You’ve probably heard the quote (also a song line), “The darkest hour is just before the dawn.” While not strictly true, it captures a key element of epic stories, which is that things get pretty tough for the hero just before he or she triumphs. In the story, we know what’s coming, though – the hero will get through the tough times and win.
In life, it’s not always like that. Sometimes the protagonist fails. Success isn’t guaranteed. Maybe those around the down-and-out hero walk away, disappointed and ashamed and looking for a better option.
In this passage, Jesus is down and out. It’s the darkest hour. His friends have fled. The only thing worse than the vicious mockery is the humiliating death that will follow. Game over, loser. Appearances can be deceiving, though. Dawn came, just as Jesus said it would. He won a glorious victory over death. He won eternal glory, and is seated at the right hand of God. He is ruler of all.
What about today? God is sometimes mocked as a fictional king that human wisdom has killed. The “God is dead” sentiment of Nietzsche, and those following him, echoes Matthew’s account here. Sometimes life feels pretty dark to us and perhaps we wonder if we are following a loser.
We need to zoom out from the tight focus of those dark moments and look at the full story.

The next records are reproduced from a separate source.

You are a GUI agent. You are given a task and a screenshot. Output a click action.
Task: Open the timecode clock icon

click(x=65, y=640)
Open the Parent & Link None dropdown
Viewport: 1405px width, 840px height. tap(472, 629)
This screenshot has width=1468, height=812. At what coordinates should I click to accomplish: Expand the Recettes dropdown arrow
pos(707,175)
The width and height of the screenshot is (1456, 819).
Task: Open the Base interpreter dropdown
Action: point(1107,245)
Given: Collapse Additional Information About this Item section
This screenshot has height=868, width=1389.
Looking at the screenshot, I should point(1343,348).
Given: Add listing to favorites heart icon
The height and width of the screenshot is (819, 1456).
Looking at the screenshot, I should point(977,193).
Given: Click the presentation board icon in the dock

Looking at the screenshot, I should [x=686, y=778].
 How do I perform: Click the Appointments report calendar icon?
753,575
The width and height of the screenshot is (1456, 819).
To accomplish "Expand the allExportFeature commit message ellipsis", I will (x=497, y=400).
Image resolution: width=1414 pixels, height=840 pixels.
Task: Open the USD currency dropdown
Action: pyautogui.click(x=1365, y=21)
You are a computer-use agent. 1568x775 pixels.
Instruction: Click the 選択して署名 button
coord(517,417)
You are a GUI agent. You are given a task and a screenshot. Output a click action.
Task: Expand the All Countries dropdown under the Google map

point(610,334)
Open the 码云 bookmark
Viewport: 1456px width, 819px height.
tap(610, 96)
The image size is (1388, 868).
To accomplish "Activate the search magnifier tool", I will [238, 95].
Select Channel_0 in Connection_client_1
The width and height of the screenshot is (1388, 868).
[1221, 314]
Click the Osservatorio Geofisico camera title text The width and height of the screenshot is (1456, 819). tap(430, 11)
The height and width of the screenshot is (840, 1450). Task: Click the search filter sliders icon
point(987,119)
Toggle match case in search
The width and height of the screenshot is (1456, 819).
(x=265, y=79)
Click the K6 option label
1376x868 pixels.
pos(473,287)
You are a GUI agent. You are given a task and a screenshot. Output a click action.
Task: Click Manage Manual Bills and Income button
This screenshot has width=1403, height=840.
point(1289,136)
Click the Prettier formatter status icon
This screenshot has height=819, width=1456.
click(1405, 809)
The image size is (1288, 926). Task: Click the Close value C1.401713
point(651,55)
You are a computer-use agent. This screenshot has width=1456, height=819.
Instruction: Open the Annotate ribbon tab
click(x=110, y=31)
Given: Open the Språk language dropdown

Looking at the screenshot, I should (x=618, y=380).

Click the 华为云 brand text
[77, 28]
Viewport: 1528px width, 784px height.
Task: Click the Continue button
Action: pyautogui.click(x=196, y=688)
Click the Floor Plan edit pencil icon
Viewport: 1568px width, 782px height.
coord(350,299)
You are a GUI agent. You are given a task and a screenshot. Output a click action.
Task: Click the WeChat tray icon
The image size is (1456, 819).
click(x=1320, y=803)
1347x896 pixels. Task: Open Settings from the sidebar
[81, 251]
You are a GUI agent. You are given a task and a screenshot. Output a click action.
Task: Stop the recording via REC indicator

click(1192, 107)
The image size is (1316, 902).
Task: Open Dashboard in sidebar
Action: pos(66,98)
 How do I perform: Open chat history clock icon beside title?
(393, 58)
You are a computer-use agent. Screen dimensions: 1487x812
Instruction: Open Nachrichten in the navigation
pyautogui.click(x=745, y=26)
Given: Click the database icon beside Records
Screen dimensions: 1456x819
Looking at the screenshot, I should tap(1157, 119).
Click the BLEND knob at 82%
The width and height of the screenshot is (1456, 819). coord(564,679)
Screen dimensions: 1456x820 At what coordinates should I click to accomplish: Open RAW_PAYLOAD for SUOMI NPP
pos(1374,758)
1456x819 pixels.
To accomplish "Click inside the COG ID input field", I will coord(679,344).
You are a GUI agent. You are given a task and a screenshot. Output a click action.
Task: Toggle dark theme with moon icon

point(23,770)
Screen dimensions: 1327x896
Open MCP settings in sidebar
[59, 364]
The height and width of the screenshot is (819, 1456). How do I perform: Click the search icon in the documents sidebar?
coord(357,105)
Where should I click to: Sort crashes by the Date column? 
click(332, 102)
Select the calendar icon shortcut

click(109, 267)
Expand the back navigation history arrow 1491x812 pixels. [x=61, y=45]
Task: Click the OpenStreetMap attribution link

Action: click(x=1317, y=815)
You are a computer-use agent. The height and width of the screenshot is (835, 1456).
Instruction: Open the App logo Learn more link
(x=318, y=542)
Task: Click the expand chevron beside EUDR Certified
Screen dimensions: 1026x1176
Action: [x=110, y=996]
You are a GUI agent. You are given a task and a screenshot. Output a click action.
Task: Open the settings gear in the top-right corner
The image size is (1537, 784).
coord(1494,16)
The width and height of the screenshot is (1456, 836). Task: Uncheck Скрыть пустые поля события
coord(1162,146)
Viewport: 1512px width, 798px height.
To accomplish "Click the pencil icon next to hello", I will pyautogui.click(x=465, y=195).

Jesus’ unexpected victory, from darkest hour to dawn, is the real-life epic story of which all other fictional tales are a pale reflection. But here’s the thing: it wasn’t unexpected. Jesus was never the loser; God was always in control; Jesus knew the victory was his: “I lay down my life—only to take it up again” (John 10:17b). He shares that victory, and the glory he won, with us.
Let’s make sure we follow Jesus’ real-life epic to the end – not getting fixated on those little shadows that remain for a little while, but celebrating the dawn that has already come.
Head: What things help you remember Jesus’ ultimate victory?
Heart: What are the times when Jesus seems like a loser to you? How will you remind yourself otherwise at these times?
Hands: Remind a brother or sister of the end of the story: that Jesus has conquered sin and death for all time.
Prayer: Our Father, please help me to look up to you when I’m tempted to see Jesus as a failure. I praise you that he is the greatest hero of all time, the one of which all others are a pale shadow. In Jesus’ name, Amen.